Whilst you can manage your own fulfilment services, with the help of a friendly delivery service and a well-defined set of business processes, you may prefer to engage the services of a trusted partner organisation. One such service is MetaPack, which handles everything from integration with your ordering system and your legacy back office services, to helping set up a call centre.
One thing that any fulfilment system will need to take into account is the latest set of EU consumer regulations, which increases the time limit on goods return – so any fulfilment system shouldn’t close out an order until well after the returns period has ended.
It’s possible to find any combination of these tools and technologies in the largest web sites and services. Whilst the needs of a B2B service will differ from a B2C system, most will have a similar architecture, mixing distributed application development with loosely coupled components, and integrating legacy systems as well as third part services.

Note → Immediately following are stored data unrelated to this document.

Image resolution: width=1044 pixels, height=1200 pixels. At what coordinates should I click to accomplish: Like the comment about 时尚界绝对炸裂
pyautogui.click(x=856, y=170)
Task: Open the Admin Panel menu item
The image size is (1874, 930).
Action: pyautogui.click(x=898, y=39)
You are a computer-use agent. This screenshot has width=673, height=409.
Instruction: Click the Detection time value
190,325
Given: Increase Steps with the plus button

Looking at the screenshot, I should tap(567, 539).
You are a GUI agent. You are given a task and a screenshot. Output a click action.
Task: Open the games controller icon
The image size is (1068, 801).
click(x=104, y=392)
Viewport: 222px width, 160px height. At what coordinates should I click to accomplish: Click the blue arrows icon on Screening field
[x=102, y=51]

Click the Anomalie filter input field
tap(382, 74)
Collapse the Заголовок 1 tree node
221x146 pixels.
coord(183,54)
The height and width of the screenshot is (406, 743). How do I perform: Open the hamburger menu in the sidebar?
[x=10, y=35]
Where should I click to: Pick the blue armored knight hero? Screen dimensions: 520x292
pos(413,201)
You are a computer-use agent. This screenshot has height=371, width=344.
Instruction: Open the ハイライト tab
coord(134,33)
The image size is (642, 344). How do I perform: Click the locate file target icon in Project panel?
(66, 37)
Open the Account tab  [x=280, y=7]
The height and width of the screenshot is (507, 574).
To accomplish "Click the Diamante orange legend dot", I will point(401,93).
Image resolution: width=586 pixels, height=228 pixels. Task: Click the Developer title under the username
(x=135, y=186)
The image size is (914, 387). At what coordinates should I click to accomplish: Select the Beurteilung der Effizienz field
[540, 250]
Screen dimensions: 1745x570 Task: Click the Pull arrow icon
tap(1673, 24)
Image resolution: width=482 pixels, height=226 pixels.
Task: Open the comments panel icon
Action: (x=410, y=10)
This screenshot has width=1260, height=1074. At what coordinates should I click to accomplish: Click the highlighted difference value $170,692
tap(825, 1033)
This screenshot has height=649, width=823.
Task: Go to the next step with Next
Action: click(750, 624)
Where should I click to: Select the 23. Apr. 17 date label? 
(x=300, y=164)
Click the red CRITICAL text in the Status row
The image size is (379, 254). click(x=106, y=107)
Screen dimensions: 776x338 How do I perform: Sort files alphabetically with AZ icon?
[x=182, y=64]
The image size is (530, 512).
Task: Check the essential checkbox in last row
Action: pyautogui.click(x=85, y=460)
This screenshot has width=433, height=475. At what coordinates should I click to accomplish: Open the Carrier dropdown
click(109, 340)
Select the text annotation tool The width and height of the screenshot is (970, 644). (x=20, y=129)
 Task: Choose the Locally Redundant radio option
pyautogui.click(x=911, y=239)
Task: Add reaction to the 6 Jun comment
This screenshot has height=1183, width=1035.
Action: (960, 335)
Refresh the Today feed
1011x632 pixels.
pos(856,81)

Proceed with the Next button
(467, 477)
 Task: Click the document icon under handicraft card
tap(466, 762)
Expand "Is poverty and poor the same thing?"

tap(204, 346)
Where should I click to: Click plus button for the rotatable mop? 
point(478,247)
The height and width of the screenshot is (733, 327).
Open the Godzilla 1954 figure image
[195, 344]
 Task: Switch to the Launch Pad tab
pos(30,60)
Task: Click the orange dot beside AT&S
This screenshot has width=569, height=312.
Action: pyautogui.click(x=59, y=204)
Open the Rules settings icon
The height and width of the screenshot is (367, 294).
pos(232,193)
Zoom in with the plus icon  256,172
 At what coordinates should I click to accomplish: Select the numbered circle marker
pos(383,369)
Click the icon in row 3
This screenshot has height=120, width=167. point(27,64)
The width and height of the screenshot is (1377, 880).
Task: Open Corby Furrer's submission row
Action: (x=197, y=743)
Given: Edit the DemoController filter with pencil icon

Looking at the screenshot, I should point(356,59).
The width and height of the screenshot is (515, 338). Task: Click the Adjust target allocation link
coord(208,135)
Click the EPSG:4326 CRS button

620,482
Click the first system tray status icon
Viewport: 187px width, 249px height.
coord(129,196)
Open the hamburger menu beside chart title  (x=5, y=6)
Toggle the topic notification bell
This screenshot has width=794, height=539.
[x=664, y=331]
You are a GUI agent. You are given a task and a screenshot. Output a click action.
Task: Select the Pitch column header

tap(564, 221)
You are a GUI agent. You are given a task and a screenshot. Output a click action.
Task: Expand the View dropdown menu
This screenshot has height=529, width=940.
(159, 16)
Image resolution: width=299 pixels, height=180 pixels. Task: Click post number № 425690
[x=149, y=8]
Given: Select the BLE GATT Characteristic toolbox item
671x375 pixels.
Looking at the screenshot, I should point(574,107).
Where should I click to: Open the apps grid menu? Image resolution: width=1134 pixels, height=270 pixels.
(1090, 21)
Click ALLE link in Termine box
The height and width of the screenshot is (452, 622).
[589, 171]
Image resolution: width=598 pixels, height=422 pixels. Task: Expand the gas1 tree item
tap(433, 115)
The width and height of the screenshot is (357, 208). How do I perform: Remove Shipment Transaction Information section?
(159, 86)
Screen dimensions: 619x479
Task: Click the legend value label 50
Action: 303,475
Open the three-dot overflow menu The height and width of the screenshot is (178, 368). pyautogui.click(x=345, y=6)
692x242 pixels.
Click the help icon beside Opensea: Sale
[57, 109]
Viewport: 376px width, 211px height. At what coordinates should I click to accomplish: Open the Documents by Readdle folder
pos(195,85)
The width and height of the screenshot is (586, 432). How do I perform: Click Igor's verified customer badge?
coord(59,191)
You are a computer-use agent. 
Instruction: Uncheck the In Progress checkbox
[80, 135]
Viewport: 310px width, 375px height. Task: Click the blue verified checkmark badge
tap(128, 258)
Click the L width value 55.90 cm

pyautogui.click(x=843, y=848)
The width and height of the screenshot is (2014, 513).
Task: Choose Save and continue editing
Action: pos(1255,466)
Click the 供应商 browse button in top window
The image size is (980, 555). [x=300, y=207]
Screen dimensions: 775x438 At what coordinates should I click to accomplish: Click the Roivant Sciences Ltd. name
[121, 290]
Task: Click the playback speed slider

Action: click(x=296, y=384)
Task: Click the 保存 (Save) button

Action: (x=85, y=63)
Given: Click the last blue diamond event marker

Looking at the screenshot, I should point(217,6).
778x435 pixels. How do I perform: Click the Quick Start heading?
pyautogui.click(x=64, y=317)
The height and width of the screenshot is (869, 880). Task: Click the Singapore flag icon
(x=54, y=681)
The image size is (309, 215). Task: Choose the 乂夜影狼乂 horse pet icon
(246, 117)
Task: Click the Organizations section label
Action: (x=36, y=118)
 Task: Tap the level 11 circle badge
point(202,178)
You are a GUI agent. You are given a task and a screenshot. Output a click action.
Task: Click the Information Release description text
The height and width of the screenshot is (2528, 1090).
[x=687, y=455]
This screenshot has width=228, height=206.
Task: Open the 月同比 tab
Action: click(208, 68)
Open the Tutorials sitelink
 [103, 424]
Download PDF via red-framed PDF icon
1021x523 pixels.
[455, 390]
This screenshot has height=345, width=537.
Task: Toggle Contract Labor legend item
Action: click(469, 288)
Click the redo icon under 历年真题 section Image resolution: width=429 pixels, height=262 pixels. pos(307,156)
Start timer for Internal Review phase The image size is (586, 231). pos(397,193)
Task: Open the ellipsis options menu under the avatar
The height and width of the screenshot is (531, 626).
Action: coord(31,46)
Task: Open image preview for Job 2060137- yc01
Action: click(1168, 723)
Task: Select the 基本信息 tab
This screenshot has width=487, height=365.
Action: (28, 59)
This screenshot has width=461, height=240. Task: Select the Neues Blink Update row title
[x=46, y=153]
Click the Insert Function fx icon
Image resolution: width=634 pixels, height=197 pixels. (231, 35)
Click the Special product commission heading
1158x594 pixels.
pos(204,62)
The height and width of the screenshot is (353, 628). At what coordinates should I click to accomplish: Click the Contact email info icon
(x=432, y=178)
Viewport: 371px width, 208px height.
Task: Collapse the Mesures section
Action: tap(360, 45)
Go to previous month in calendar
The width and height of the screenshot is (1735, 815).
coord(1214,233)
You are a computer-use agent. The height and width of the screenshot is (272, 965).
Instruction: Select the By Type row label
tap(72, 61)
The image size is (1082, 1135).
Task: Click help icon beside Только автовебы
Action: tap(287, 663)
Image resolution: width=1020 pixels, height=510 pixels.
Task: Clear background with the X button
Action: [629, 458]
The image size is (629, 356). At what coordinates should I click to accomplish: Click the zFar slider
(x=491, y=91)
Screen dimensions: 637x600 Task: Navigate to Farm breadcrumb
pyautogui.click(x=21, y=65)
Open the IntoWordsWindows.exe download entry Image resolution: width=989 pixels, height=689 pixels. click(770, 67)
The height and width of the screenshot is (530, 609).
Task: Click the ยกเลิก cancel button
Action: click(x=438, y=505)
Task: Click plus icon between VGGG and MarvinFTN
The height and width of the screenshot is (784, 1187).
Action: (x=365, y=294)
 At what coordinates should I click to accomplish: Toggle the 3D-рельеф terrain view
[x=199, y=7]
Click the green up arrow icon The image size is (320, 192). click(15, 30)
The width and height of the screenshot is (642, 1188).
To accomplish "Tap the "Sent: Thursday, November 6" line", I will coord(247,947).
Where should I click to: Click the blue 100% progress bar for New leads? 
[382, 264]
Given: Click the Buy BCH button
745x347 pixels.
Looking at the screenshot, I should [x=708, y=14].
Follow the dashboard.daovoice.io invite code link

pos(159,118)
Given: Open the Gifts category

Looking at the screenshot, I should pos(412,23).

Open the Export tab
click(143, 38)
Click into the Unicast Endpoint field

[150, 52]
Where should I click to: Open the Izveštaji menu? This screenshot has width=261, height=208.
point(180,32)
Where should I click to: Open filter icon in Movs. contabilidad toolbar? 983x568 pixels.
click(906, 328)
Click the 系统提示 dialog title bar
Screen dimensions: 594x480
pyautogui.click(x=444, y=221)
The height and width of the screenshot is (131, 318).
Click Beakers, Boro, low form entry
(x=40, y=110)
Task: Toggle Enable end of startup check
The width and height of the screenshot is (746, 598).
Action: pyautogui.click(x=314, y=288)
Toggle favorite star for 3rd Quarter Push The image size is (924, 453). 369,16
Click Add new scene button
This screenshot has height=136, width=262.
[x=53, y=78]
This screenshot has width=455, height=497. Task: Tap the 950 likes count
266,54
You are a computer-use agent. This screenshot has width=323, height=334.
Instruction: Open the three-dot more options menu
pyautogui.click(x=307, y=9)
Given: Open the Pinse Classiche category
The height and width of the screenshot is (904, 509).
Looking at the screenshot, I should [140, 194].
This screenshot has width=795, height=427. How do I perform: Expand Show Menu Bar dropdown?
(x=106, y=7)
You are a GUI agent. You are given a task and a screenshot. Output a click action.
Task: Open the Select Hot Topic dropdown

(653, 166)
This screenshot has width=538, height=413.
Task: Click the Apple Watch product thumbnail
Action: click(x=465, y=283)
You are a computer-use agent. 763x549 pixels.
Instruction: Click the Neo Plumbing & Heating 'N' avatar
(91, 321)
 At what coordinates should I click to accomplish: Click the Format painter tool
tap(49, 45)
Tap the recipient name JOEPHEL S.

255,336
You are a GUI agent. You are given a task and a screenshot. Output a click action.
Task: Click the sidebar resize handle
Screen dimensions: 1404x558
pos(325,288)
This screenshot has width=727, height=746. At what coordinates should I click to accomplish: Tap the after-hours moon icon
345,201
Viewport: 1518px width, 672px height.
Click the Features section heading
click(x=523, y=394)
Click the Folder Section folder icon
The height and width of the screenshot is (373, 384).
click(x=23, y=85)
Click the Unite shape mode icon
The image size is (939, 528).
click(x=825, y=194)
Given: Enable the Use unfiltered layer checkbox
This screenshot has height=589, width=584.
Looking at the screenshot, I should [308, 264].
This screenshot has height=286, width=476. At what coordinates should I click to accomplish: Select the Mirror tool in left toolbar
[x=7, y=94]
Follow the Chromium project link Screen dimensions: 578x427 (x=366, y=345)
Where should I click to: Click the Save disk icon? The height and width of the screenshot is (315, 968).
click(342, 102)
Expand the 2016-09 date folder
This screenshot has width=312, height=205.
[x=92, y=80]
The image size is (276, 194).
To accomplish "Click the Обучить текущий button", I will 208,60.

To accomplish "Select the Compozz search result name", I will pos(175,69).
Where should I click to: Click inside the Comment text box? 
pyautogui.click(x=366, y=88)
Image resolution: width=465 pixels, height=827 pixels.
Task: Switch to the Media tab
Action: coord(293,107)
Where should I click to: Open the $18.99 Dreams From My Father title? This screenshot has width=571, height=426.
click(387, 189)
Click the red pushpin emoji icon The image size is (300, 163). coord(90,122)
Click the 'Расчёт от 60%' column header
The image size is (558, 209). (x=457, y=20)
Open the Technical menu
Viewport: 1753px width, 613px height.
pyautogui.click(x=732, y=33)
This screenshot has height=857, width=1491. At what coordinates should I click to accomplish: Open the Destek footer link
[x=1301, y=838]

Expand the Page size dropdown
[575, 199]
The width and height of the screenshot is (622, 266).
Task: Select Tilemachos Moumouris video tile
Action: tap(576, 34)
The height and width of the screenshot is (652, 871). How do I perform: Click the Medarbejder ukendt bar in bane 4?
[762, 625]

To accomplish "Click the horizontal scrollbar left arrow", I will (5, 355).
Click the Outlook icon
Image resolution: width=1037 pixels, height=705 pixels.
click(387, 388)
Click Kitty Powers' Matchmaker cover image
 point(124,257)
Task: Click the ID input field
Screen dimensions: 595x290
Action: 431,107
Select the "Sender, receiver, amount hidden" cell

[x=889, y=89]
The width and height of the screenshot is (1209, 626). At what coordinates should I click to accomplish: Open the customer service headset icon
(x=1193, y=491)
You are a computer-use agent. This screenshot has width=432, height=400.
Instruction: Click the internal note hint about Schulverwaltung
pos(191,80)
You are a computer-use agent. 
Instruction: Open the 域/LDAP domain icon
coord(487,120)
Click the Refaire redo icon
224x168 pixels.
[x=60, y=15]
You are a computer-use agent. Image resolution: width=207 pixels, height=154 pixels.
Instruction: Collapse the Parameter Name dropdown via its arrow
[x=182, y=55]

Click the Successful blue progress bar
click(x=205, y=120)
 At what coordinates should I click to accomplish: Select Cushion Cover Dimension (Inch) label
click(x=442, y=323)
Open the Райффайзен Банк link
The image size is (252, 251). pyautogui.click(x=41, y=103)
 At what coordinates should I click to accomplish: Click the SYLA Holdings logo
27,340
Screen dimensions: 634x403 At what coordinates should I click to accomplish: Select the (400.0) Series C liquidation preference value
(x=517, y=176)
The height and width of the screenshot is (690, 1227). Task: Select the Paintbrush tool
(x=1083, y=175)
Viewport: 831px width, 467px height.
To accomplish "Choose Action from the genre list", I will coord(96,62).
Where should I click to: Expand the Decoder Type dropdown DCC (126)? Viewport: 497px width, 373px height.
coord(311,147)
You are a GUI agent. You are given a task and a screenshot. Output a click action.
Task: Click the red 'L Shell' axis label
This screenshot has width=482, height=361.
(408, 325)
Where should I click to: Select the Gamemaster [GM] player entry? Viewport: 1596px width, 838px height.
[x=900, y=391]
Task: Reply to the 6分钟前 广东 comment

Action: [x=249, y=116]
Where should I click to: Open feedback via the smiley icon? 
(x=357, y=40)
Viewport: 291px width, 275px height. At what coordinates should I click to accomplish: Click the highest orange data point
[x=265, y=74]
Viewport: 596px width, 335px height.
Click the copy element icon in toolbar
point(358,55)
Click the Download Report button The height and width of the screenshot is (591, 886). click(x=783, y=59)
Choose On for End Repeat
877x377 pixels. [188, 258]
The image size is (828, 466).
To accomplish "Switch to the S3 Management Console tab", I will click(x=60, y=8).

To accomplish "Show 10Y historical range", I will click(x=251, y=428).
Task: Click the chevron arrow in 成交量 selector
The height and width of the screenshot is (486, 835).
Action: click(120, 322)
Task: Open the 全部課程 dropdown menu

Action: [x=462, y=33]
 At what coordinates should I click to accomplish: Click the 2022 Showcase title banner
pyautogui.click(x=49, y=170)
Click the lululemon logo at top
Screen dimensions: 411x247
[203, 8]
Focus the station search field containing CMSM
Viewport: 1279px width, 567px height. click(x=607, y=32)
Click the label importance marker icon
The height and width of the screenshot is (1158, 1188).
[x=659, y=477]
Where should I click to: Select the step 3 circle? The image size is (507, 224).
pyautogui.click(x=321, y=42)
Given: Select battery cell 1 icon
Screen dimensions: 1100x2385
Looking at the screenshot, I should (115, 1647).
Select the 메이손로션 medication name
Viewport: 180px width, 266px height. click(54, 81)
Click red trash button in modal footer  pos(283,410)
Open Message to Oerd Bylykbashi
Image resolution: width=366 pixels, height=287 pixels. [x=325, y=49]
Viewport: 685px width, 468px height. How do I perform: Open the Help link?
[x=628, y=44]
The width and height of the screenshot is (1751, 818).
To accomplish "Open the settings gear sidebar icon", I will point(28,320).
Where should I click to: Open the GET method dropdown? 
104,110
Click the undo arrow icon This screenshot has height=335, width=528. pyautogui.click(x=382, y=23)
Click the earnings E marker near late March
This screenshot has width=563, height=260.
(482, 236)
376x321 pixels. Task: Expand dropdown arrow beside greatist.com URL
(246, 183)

Any solution built to run your ebusiness must take into account the key “abilities”: scalability, reliability, availability and maintainability. Without designing for these, you will be at risk of downtime and poor service performance. Taken together, and put at the heart of your service, these design principles will ensure that your web presence attracts and retains customers.
There’s a lot happening in the world of ebusiness technologies. A visit to any major online news site will show you new versions of commonly used applications, as well as announcements of the release of the next big thing. No matter whether you’re planning a new service or running an existing web presence, keeping on top of the latest developments will be your only way to ensure that you retain your competitive advantage.